— Trecho —
○ ○ ○ ○ ○ ○ ○
2. Em 11.04.2019 foram adquiridos à Autora pelo Réu e pagos os exatos objetos constantes da referida fatura simplificada ..., concretamente:

- uma sandwicheira Krea Inox, pelo preço de € 8, 90, acrescido de IVA;

- uma varinha Moulinex c/picadora 750w 4 lâminas, pelo preço de € 19, 00, acrescido de IVA;

- um ferro Rowenta 2400W DW5112D1, pelo preço de € 20, 00, acrescido de IVA;

- um secador de cabelo Braun 2000W Iontec, pelo preço de € 15, 20, acrescido de IVA;

- um  suporte Led Edm 30’’-60’’ fixo até 60 kg, ao preço unitário de  € 8, 15, acrescido de IVA;

- uma máquina de café Bosch Dolce Gusto Branca, ao preço de € 14, 65, acrescido de IVA.
○ ○ ○ ○ ○ ○ ○
— Linhas disponíveis —
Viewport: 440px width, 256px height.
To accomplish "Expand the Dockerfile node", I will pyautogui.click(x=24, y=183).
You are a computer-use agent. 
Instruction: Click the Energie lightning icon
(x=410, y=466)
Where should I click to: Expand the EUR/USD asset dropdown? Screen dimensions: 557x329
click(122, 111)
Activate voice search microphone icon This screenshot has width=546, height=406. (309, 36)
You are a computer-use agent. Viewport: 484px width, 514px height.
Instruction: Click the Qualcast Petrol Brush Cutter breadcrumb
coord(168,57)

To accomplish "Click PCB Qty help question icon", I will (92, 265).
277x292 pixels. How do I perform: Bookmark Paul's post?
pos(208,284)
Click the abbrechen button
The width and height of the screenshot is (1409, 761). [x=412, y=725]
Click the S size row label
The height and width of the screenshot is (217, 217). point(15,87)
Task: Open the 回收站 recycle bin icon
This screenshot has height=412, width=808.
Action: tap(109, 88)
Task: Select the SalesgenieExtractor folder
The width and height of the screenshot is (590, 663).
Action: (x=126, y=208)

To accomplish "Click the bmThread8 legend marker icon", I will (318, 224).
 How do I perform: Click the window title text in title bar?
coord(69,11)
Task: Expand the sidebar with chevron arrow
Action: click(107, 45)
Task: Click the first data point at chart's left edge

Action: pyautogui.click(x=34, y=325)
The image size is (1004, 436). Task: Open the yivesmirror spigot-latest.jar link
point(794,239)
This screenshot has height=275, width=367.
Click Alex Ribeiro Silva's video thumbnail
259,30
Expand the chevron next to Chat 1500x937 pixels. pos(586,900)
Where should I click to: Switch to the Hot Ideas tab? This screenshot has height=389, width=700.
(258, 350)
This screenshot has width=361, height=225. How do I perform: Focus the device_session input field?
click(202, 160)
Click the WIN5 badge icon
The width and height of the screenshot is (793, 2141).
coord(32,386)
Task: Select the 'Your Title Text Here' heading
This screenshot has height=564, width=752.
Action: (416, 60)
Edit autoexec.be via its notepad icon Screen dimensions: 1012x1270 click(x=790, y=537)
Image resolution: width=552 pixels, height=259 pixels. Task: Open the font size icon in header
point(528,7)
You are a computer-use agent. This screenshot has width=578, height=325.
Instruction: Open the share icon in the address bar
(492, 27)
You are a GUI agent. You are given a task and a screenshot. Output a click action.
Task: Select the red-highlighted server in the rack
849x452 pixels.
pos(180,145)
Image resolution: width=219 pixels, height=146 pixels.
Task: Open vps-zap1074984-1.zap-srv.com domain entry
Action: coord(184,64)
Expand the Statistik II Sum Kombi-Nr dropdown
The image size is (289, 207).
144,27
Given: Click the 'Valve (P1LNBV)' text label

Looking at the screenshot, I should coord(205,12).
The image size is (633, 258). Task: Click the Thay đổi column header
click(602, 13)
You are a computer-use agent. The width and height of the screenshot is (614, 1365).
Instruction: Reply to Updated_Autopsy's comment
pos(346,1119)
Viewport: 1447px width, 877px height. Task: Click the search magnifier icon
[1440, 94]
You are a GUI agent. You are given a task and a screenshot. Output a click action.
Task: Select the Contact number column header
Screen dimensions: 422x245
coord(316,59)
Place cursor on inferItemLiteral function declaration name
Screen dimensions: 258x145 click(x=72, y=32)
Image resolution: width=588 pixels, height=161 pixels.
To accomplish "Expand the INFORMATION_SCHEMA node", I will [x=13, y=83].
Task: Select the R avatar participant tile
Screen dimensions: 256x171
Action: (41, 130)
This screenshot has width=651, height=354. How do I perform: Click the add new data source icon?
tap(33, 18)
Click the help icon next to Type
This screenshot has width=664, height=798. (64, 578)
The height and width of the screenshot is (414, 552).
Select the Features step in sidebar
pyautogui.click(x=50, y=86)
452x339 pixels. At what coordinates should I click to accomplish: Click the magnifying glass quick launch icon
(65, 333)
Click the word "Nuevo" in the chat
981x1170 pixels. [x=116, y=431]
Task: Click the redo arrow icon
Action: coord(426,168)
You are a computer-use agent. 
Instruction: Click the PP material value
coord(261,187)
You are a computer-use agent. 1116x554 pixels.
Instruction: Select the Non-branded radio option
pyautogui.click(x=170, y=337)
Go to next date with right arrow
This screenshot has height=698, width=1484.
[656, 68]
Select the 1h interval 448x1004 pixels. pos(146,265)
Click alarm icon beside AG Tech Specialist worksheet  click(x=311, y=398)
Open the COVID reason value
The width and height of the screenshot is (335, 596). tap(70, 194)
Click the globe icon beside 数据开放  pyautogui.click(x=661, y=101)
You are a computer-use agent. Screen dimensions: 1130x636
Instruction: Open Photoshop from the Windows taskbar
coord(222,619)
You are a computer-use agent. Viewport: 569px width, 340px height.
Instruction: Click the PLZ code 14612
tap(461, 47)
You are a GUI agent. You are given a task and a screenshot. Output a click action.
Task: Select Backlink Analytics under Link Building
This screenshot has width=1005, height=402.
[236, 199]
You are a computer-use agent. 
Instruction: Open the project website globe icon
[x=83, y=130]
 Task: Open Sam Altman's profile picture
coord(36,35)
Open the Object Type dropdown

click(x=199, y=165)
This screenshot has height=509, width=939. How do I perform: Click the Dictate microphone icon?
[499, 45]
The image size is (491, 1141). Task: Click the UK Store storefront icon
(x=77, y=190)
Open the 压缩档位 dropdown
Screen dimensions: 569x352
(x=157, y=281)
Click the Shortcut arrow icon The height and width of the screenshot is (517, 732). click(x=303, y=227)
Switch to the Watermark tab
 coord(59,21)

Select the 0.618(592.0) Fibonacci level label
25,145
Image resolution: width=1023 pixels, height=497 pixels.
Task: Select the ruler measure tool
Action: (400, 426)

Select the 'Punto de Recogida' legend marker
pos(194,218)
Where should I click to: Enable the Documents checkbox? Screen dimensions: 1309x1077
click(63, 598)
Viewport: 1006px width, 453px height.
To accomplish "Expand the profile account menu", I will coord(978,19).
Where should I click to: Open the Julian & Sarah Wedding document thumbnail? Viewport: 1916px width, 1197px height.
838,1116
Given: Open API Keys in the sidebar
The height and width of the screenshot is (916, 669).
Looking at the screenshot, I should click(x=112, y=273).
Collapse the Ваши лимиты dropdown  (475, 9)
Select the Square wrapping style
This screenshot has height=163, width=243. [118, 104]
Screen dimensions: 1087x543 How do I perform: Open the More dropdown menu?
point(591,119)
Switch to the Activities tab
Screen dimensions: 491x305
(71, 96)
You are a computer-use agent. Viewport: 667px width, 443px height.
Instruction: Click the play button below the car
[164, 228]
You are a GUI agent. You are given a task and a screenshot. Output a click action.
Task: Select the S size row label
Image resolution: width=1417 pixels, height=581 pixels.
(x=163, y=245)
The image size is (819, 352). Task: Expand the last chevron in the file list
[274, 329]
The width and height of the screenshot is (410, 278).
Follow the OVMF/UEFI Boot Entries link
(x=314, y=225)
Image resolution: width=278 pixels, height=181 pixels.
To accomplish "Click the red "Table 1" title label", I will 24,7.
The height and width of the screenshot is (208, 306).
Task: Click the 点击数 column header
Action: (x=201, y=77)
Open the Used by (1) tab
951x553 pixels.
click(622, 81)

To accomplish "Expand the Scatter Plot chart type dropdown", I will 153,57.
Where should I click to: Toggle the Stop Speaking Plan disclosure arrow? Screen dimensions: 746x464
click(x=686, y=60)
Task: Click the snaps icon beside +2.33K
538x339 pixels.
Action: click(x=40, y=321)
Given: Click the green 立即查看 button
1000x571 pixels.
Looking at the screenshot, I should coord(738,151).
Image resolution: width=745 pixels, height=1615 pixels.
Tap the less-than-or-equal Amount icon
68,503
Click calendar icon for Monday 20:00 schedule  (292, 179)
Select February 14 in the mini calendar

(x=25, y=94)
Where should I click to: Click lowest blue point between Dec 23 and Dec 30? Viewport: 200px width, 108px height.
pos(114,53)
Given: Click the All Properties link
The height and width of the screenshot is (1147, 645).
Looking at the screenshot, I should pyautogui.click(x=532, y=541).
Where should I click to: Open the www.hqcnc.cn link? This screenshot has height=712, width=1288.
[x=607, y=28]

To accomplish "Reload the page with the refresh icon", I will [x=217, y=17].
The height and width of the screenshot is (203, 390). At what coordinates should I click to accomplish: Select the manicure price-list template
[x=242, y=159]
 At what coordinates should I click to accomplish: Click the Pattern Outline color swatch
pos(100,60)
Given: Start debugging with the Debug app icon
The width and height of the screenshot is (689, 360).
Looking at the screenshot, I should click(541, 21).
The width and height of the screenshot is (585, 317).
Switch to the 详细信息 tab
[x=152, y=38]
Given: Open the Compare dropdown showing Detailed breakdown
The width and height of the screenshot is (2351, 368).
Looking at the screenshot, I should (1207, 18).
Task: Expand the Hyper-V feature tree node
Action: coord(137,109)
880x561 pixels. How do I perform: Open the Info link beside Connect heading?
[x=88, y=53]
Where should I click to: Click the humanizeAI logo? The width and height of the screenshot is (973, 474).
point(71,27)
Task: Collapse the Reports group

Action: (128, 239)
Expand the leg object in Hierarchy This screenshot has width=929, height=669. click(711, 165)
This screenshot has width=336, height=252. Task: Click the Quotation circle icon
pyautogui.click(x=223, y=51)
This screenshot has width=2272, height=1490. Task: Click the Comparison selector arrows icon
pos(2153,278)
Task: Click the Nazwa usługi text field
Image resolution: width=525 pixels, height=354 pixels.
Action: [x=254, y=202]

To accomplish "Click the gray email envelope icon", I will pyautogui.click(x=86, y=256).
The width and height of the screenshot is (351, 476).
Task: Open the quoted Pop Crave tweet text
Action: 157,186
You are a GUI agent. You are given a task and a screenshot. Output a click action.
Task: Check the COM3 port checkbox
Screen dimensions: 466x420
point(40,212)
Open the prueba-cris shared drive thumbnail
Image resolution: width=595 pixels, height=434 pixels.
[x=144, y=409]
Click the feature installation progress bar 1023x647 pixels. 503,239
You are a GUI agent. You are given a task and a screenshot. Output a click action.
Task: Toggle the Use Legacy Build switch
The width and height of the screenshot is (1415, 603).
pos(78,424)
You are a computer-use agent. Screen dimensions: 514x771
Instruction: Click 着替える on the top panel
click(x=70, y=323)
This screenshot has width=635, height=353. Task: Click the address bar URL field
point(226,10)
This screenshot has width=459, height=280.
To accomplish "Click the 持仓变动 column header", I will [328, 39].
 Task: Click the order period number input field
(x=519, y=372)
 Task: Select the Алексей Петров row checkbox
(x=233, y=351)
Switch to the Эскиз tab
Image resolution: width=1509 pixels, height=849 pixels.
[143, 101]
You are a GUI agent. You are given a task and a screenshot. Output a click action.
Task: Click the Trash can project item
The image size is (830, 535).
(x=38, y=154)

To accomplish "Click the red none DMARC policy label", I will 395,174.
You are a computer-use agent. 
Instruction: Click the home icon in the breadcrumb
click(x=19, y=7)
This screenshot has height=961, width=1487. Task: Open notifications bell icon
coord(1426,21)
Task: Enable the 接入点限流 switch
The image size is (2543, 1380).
○ ○ ○ ○ ○ ○ ○
— Tarefas obrigatórias —
[1] Diga quantas linhas contêm a palavra "dropdown". Responda apenas com o número.
[2] Por favor, continue o trecho sobre os objetos adquiridos pelo Réu a partir da última frase apresentada.

— Respostas do exercício —
[1] 8

[2]
2ºA. .No período que decorreu entre início de Janeiro de 2019 até final de Março de 2019 a autora no âmbito da sua actividade, forneceu ao réu, a pedido deste,  os seguintes electrodomésticos, por preços parcelares não concretamente apurados a seguir discriminados:

- um Led Philips 4K smart TV Android Serie 6500, por preço não concretamente apurado mas não superior a € 600,00,

- um Samsung 4K smart TV, por preço não concretamente apurado mas não superior a € 600,00; - um Led JVC HD smart TV, por preço não concretamente apurado, não superior a € 600,00;

- aspirador Bosch 5/Bolsa Relax Hero Hepa, por preço não concretamente apurado, mas não superior a € 150, 00;

- uma liquidificadora Krea 700W Inox, por preço por preço não concretamente apurado, mas não superior a € 40,00.

E ainda

- dois suportes Led Edm 30’’-60’’ fixo até 60 kg, ao preço unitário de € 8,15, acrescido de IVA

3.Os electrodomésticos referidos em 1, 2 e 2º A encontram-se na habitação onde residem os réus, sita na Rua ..., Nº... - 2º esquerdo, Póvoa de Varzim.

4.A autora não forneceu electrodomésticos aos réus no ano de 2022.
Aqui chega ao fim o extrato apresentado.